Will’s expression shifted. He blinked, like he hadn’t quite heard me right. “What are you talking about?”
“She saw something,” I gasped. The sob hit mid-sentence. “Something bad. And she—” My chest cracked open. “She stabbed herself with a dagger.”
“What?” Aran gasped.
Will’s face fell. “Wait... for real?”
Aran turned on him, voice sharper. “Does it look like she’s fucking joking?”
Will dropped to the ground beside me and pulled me into his arms. I collapsed against him, the sobs tearing out raw, messy and loud. His hands were warm on my back as his heartbeat pounded against mine. He just held me, and let me fall apart.
“Shit,” Aran breathed. “Shit. What do we do? What did she see?”
“I don’t know,” I choked. “She wouldn’t tell me.”
My tears had started to dry, but my body still trembled. The panic hadn’t left, it had just settled beneath my skin, like it was planning to stay.
“What about the moonwater stuff?” Will asked, glancing toward the path. “Should I go back? Get it for you?”
“No!” I shouted, too sharp, too loud.
Will flinched.
I grabbed his wrist, my grip tighter than I meant it to be. “Don’t go back there. Please.”
He nodded, slowly. ”But what about—”
Behind him, Aran dropped his pack to the ground with a dramatic sigh.
“Relax,” he said, already unbuckling it. “We don’t have to.”

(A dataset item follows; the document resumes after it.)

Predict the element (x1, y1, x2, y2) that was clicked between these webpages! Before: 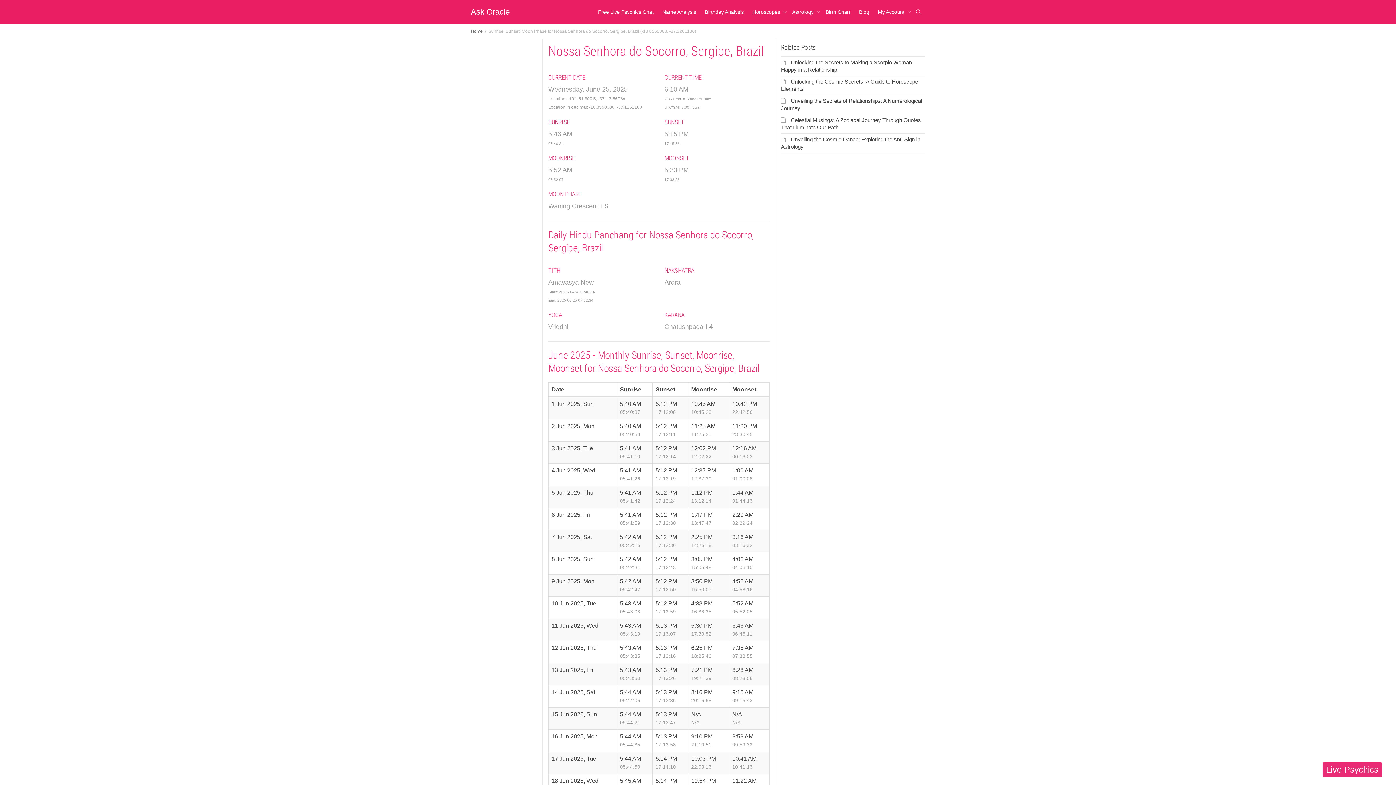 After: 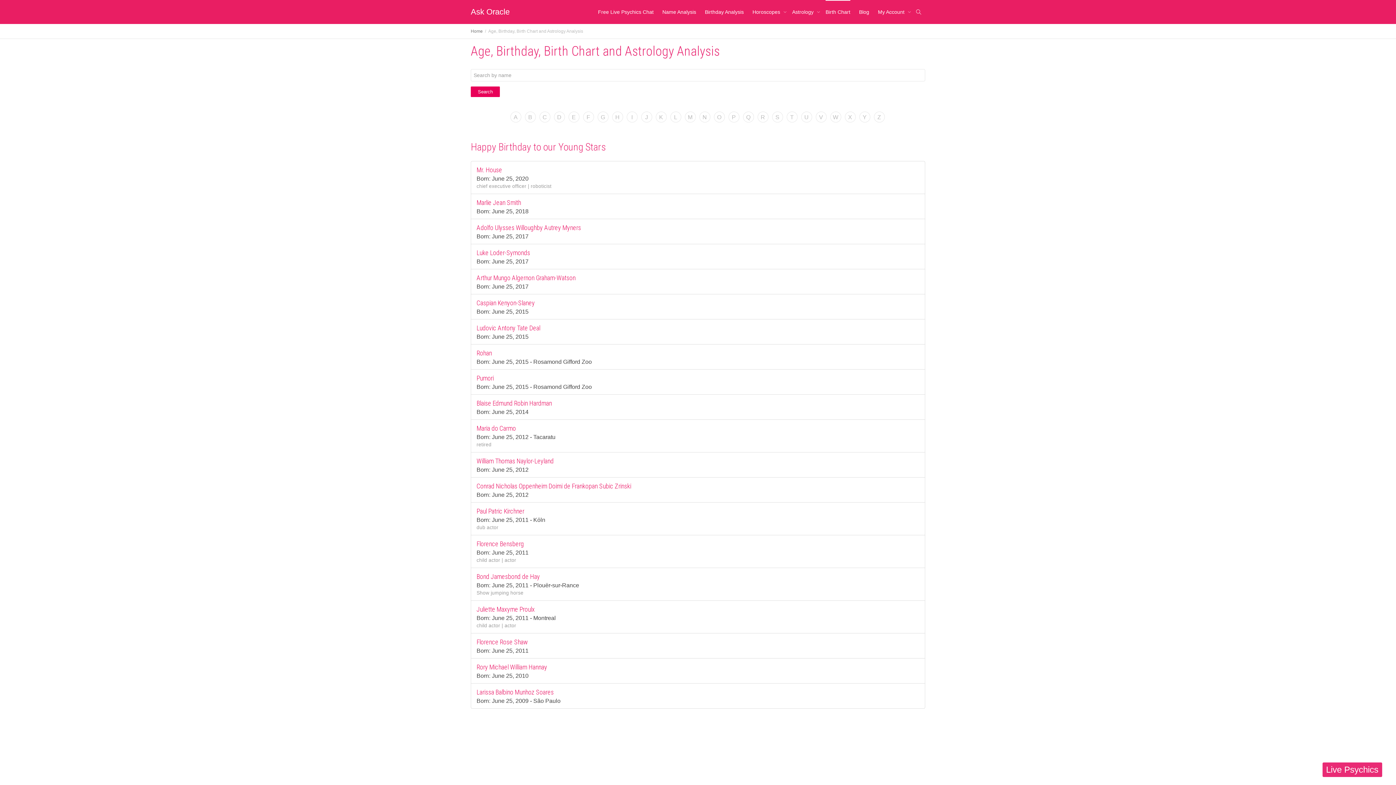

He pulled out a crumpled paper bag, followed by a weathered book with brittle, curling pages. Grimoire of Herbs and Healing.
“Recipe’s in here,” he added, holding it up like a trophy. “Took the ingredients too.”
Will stared. “You couldn’t not steal from her?”
“I was bored, and it seemed like it could be useful,” Aran said, completely unbothered. “And back in the day, you’d have been right beside me, stuffing your boots.”
Will didn’t respond.
”You don’t have to thank me for anything,” Aran sneered, glancing toward the darkened path behind us. “But it’s not like we were planning to go back after… whatever the hel that was.”
They’re no good, Kera. They’re pickpockets. Thieves.
That’s what Einar had said. He would’ve scoffed if he saw me, would’ve crossed his arms and muttered I told you so.
And yet… there I was. Trusting them. Running with them. I even found myself appreciating the thoughtfulness behind the crime. Maybe Einar had been wrong. Maybe people could change.
All I knew was, they hadn’t run.
Not yet.
And some fragile part of me was starting to believe that maybe they wouldn’t.